Software for population genetics analysis of SNPs from insect species
To download Asaph, all you need to do is clone the git repository:
$ git clone https://github.com/rnowling/asaph.git
Asaph requires that numpy and scipy, matplotlib, scikit-learn, and seaborn are installed.
To create an Asaph project, we first need to import the data. A minimal command for importing biallelic SNPs from a VCF file would look like so:
bin/import --vcf <path/to/vcf> \
--populations <path/to/populations_file> \
--workdir <path/to/workdir> \
--features-type categories
Asaph currently supports encoding SNPs as features in two ways: categories and counts. In the categorical scheme, each genotype (e.g., A/T, A/A, T/T) is represented as a binary variable. In the counts scheme, each allele (e.g., A, T) is represented as an integer giving the number of copies (e.g., 0, 1, 2) of each allele the sample has. We recommend using the categories encoding for Random Forests and the counts encoding for Logistic Regression ensembles.

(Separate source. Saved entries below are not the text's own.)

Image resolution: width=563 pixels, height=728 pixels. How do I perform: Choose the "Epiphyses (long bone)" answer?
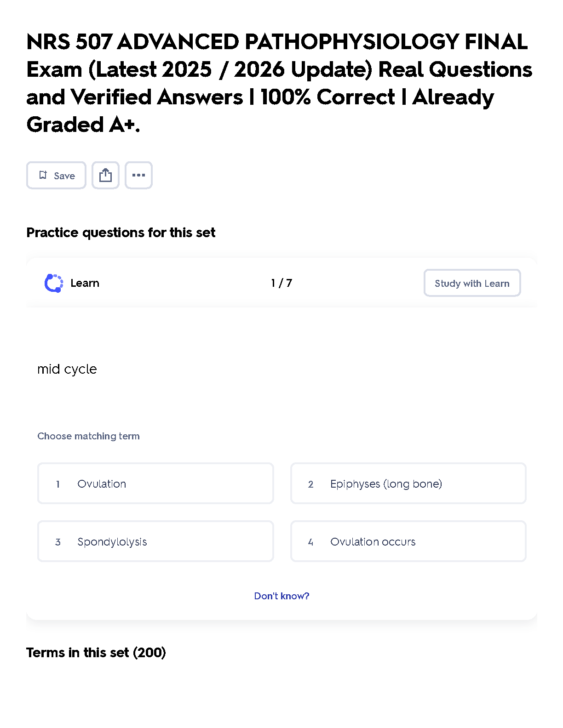(408, 483)
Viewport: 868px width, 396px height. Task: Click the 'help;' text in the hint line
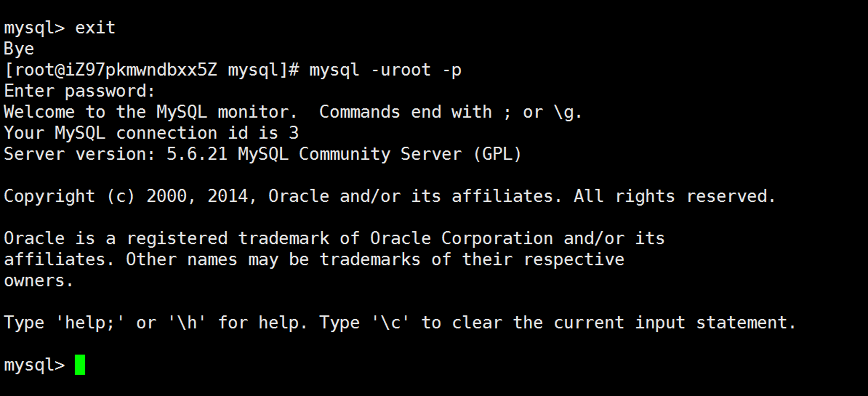tap(90, 323)
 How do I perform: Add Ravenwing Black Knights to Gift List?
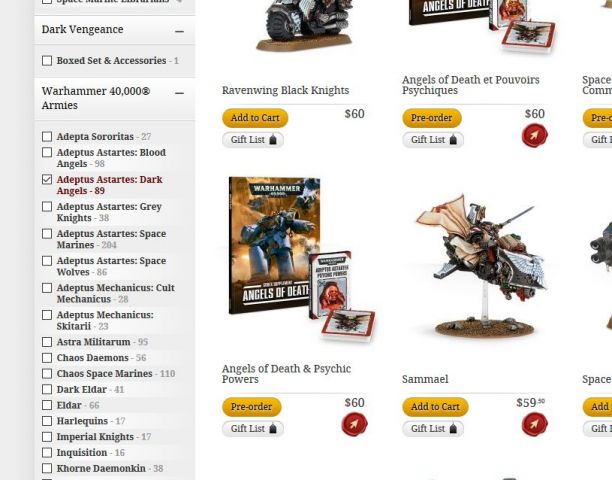pyautogui.click(x=253, y=140)
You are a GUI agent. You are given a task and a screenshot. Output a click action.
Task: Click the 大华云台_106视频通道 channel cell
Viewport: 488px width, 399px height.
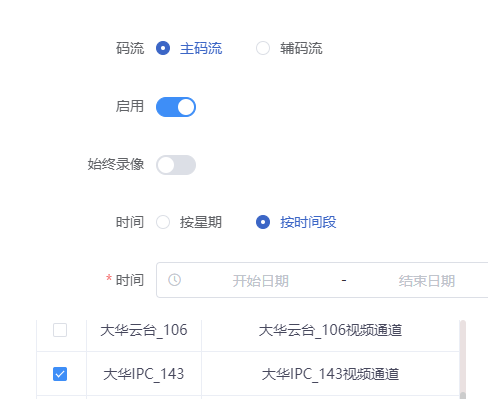tap(330, 330)
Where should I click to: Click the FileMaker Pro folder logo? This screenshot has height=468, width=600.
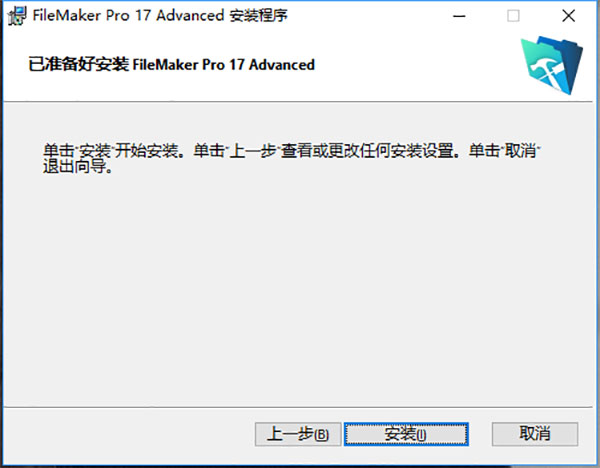pyautogui.click(x=552, y=65)
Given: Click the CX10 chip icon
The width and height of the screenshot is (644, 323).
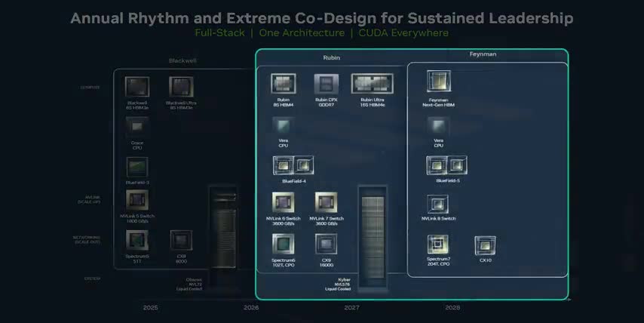Looking at the screenshot, I should 485,245.
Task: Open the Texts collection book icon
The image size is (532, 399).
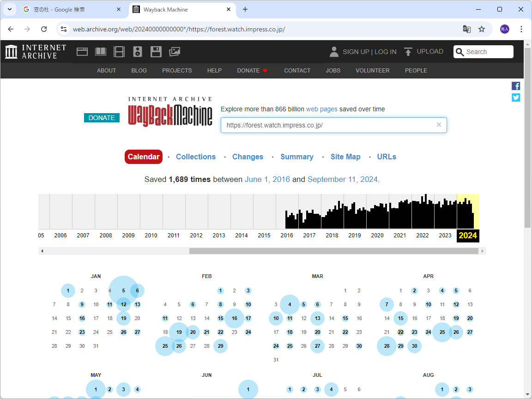Action: point(101,51)
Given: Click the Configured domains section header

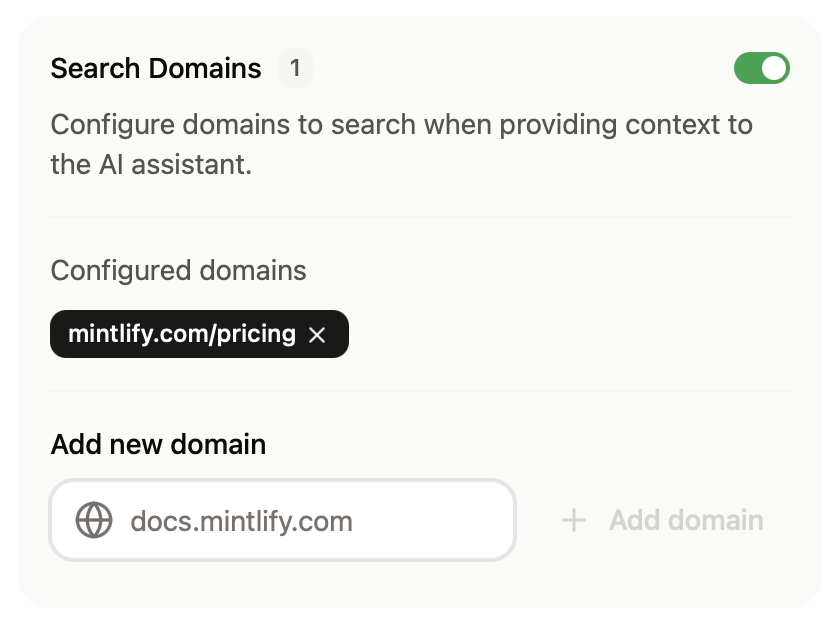Looking at the screenshot, I should [178, 270].
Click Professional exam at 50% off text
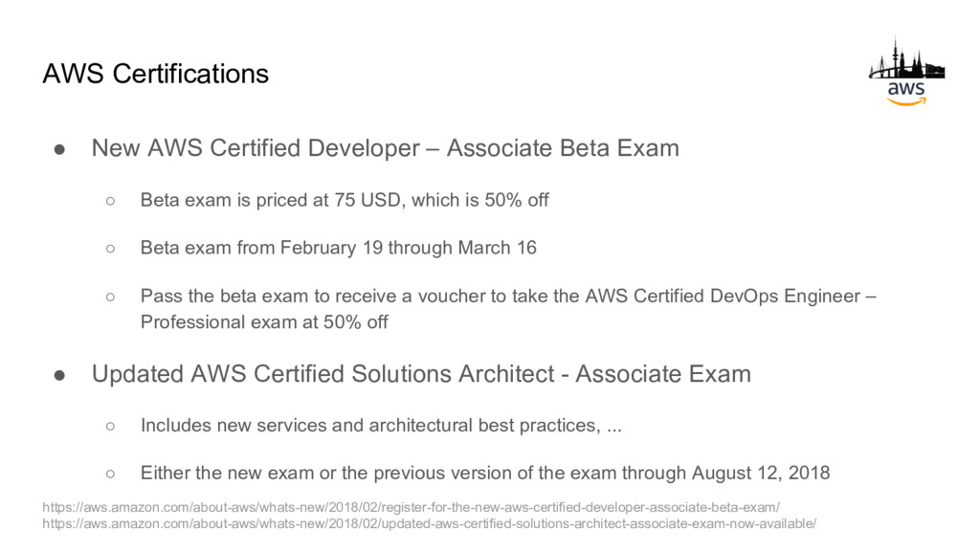Image resolution: width=980 pixels, height=551 pixels. (x=264, y=321)
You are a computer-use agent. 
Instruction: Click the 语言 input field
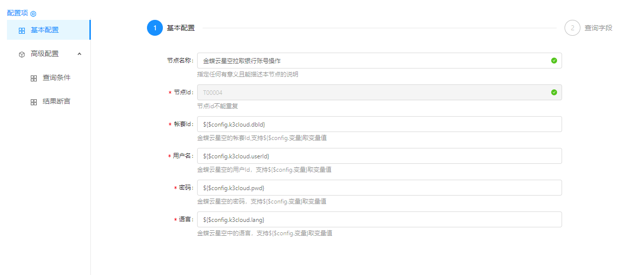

A file listing the sample ids for each population must also be specified. The populations file contains one group per line, with the first column indicating the population name, and the sample names separated by commas like so:
Population 1,Sample1,Sample2
Population 2,Sample3,Sample4
The sample ids have to match the ids in the VCF file.
The work directory will be created and contain the resulting Asaph data structures such as a feature matrix, feature labels, and sample labels.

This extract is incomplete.